Input records START

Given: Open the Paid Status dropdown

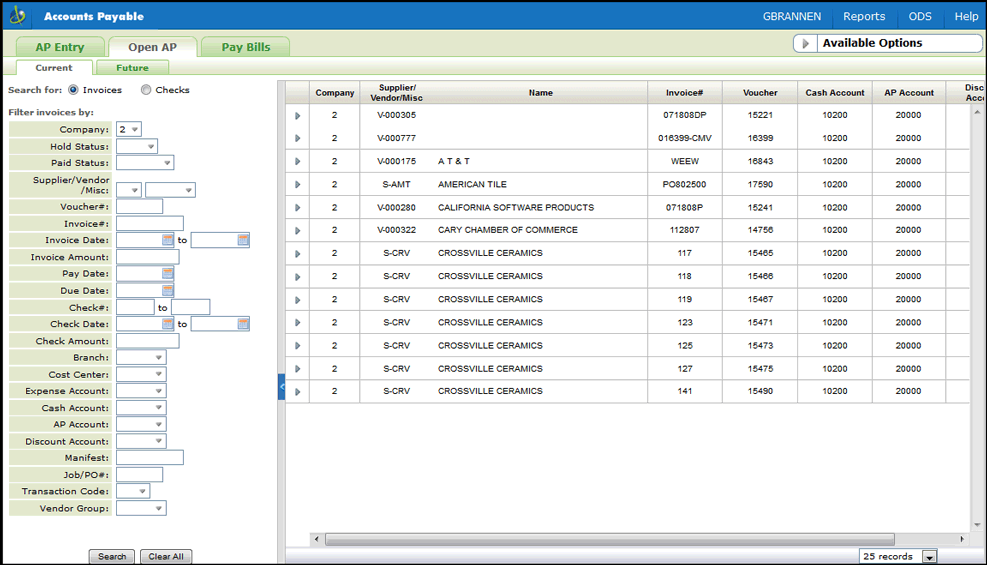Looking at the screenshot, I should point(145,163).
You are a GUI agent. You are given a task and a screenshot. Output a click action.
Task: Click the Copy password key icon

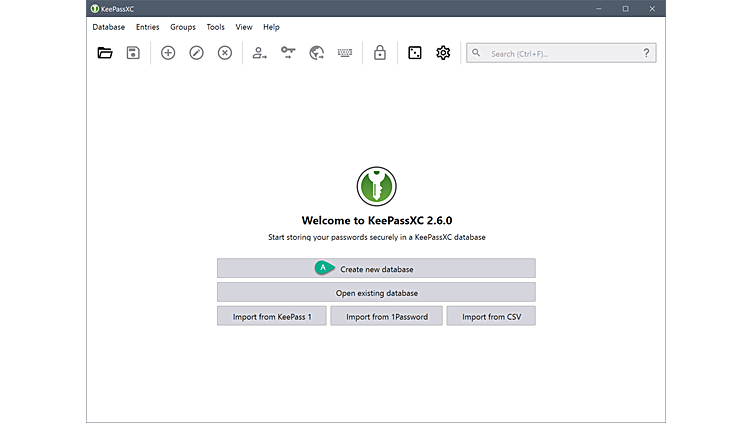pyautogui.click(x=288, y=53)
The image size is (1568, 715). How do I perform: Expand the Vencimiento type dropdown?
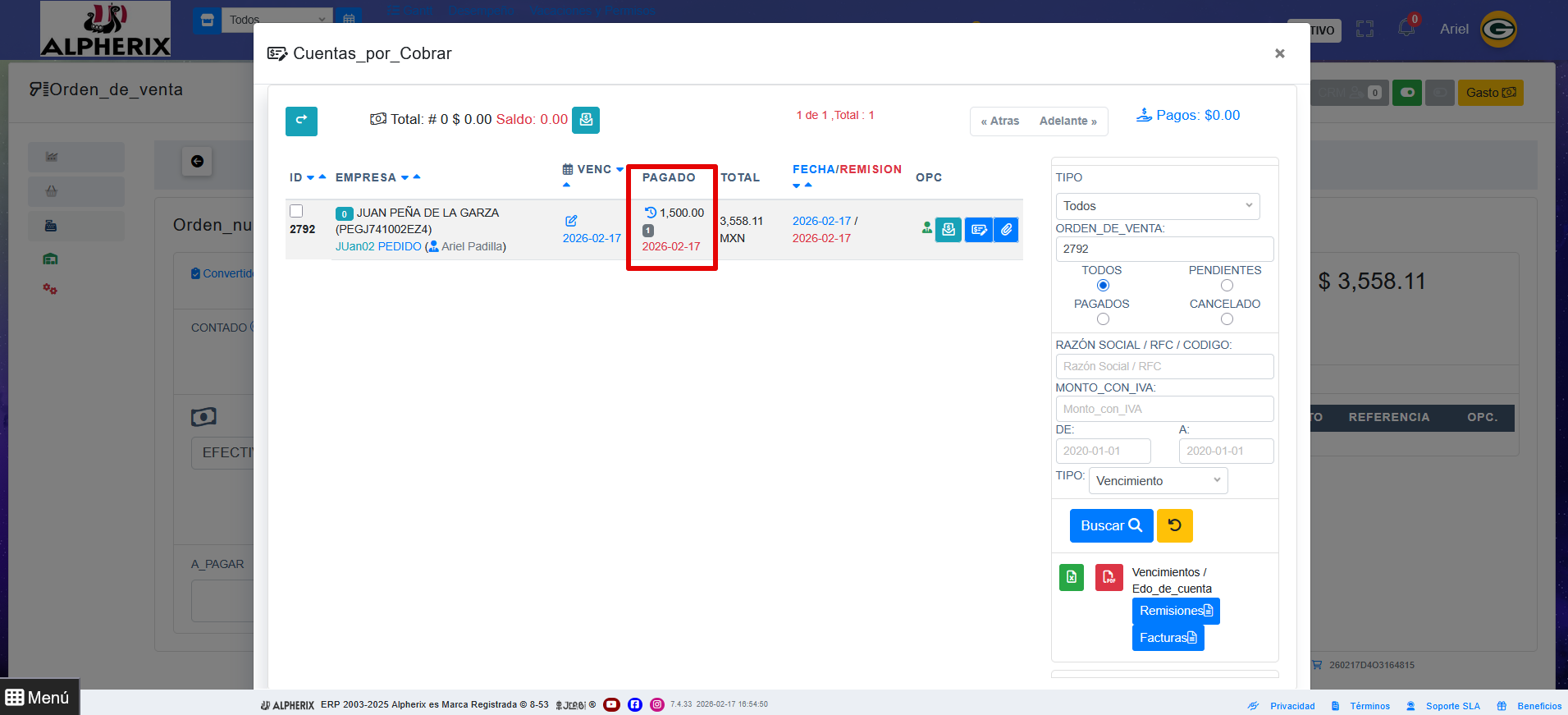click(1157, 481)
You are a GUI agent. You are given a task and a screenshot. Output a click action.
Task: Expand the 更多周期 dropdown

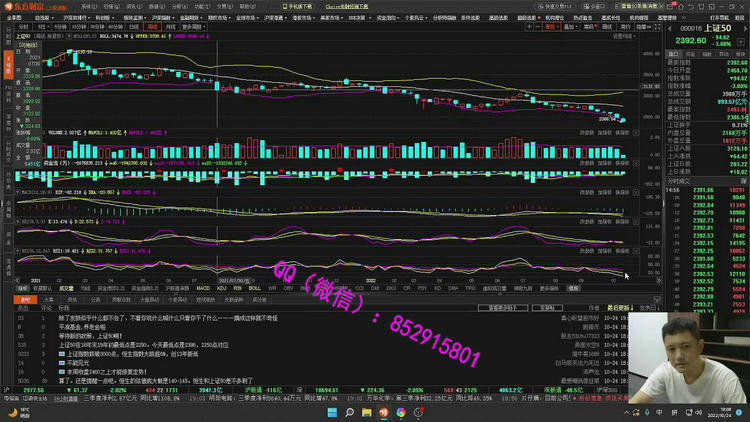tap(191, 28)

Input records END

■ **Exercise**: All lines of the material above should be returned unchanged, but no pictures should be included.

■ **Result**:
Given: Open the Paid Status dropdown

Looking at the screenshot, I should point(145,163).
You are a GUI agent. You are given a task and a screenshot. Output a click action.
Task: Click the Copy password key icon

pyautogui.click(x=288, y=53)
The image size is (1568, 715). How do I perform: Expand the Vencimiento type dropdown?
click(1157, 481)
You are a GUI agent. You are given a task and a screenshot. Output a click action.
Task: Expand the 更多周期 dropdown

tap(191, 28)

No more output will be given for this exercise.